Sunday, September 16, 2012
Last summer, a rattlesnake curled up behind a statue of Hathor on my altar. This year, the clip for our .22 rifle rests next to a dancing Ganesh.
Coyotes have their way in Big Sur, with tolerant humans who mostly have domestic animals, not livestock, and who have definitively moved out their larger predators. Mountain Lions and Bobcats are as rare as Unicorns, where these prairie wolves are everywhere, some monstrously large, all fearless.
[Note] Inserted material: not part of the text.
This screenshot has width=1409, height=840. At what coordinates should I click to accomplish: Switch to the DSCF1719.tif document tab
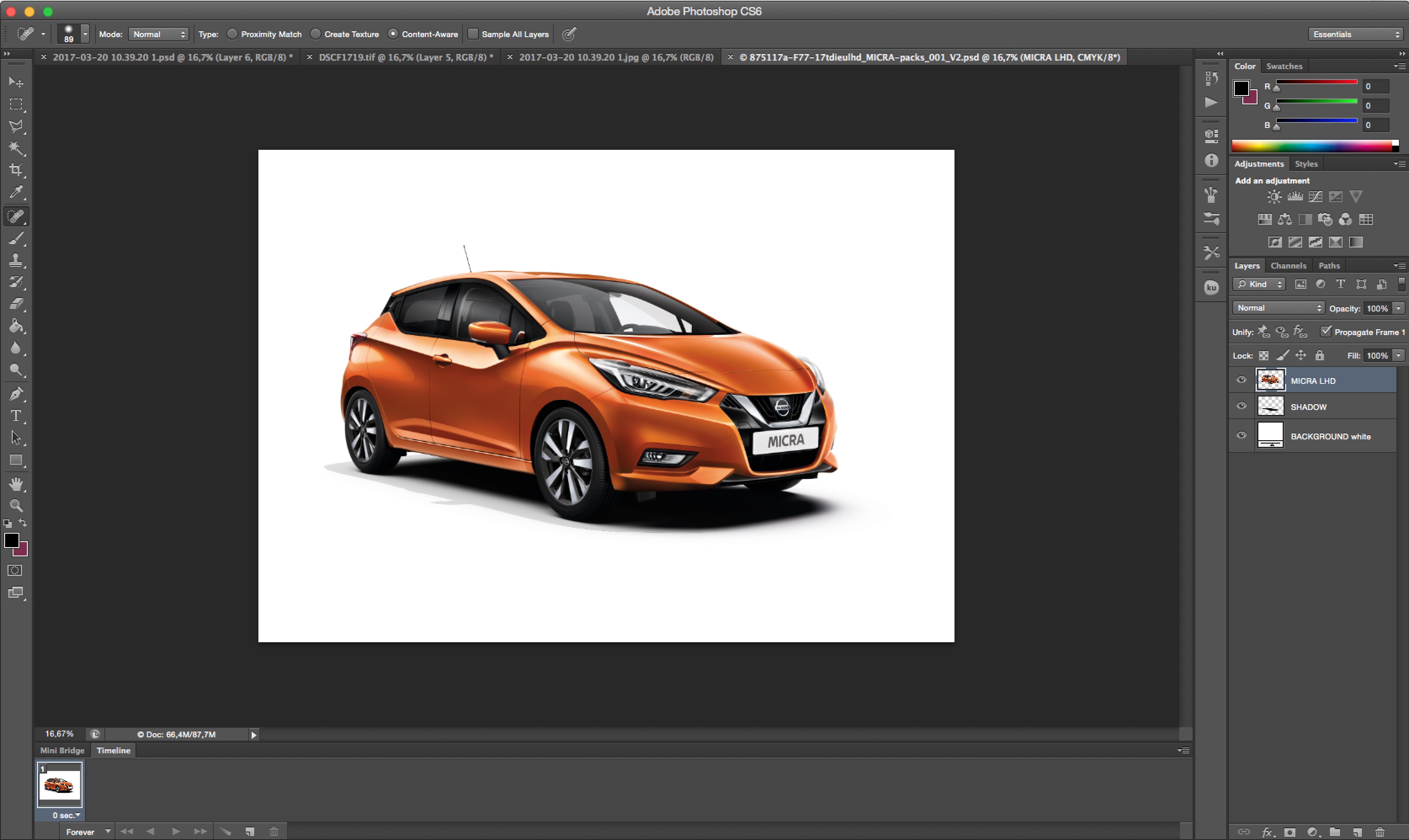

Firearms can be fascinating to the gentlest of souls, and it's not just the movies that give them a certain frisson. Many of us harbor secret (or not so secret) fantasies of undisputed power over something or someone. And a rifle in the country is an acceptable tool. We actually have a use for it, should our rural infrastructure collapse. Coyote for dinner tonight, folks? Tastier than squirrel, more substantial than quail...
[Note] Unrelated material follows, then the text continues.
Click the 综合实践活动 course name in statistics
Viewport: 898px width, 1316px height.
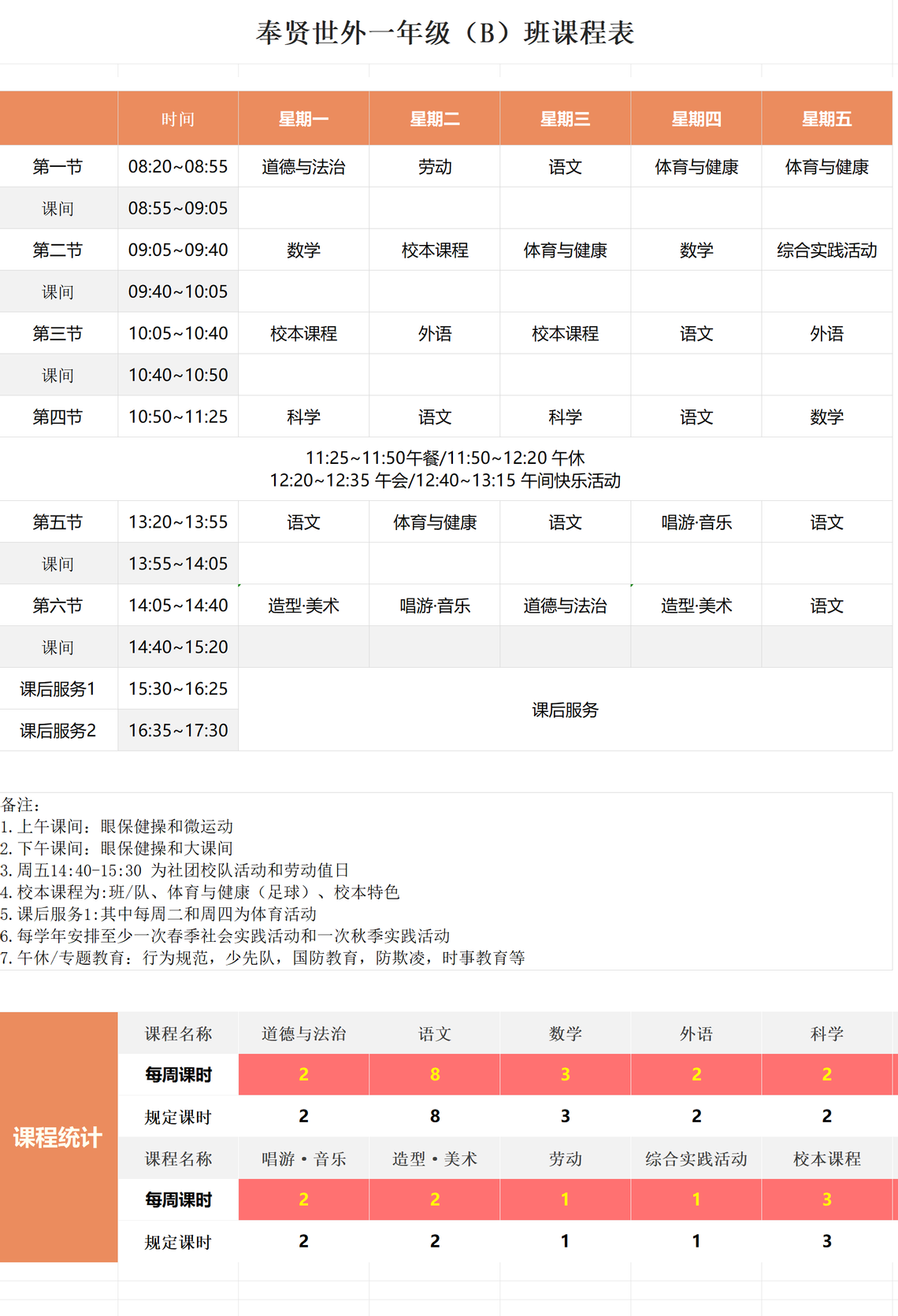[696, 1158]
Still, it was not without delighted amusement that my friend Laura snapped this photo of me one morning this past week. "Is that a coyote?" she asked and began to coo at it while I hot-footed it back indoors to find the rifle, and the clip (on the altar.) She's mostly a city girl, so she almost dropped her coffee cup as I loaded, aimed and fired. Craaaack. And the enormous coyote (he looks enormous 100 yards away so I know he's big, and a real threat to my old, deaf dog) took off, well, like a shot.
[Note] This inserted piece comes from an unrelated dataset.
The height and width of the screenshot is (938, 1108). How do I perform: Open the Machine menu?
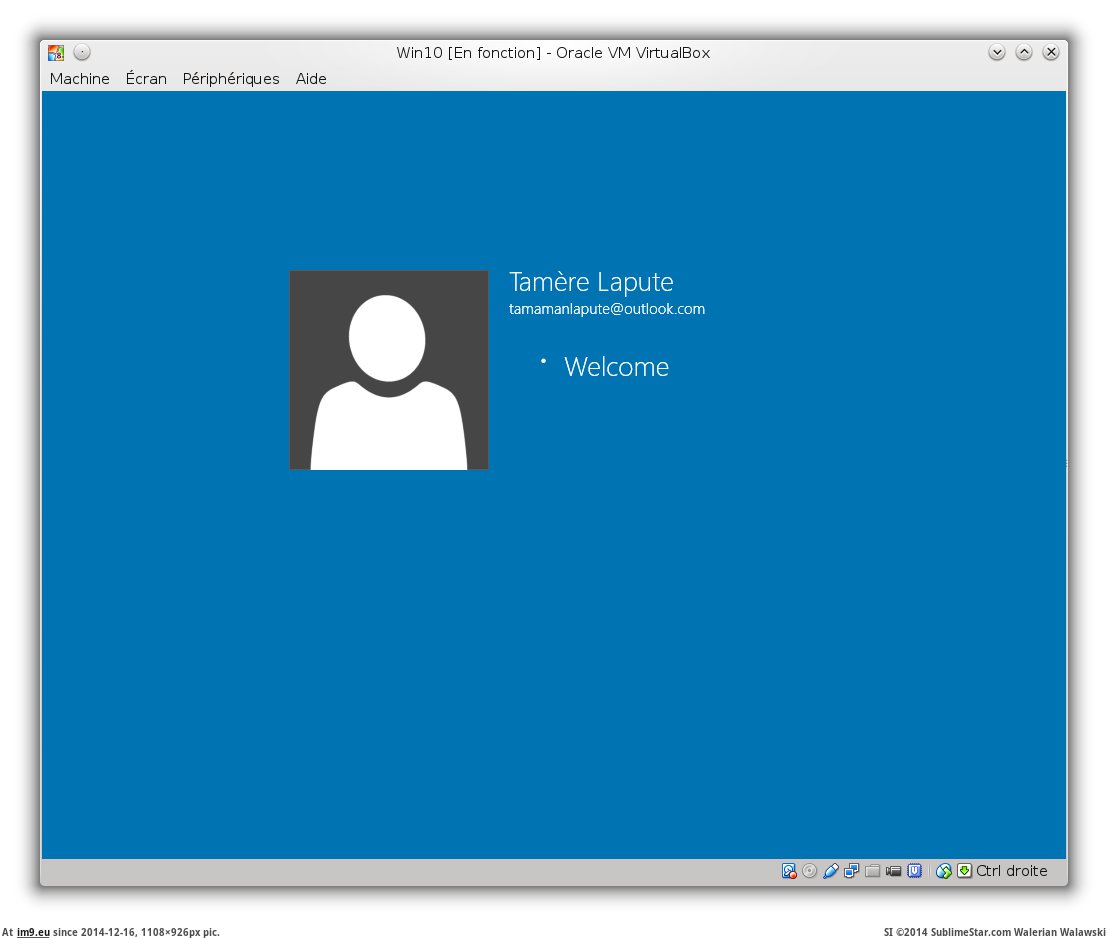point(80,79)
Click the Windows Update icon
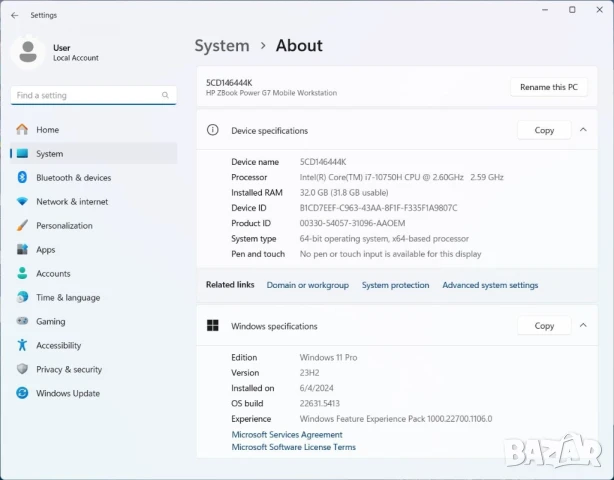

I hadn't realized just how satisfying that would feel. This morning, as Kip barked at another of these jackals creeping up the side of the canyon, I fired again, and had the satisfaction of seeing the cheeky guy jump and scramble for cover in the brush. Oh dear. Big game hunting may be next.
Though really, I don't want to actually kill anything, that would be awful. And of course, changing their essential naughty coyote behavior is not in the cards. But I do want them to pay attention and respect my firepower, thank you very much. "Hey you big bad boy, the game is up! Mama has a gun and she means business!"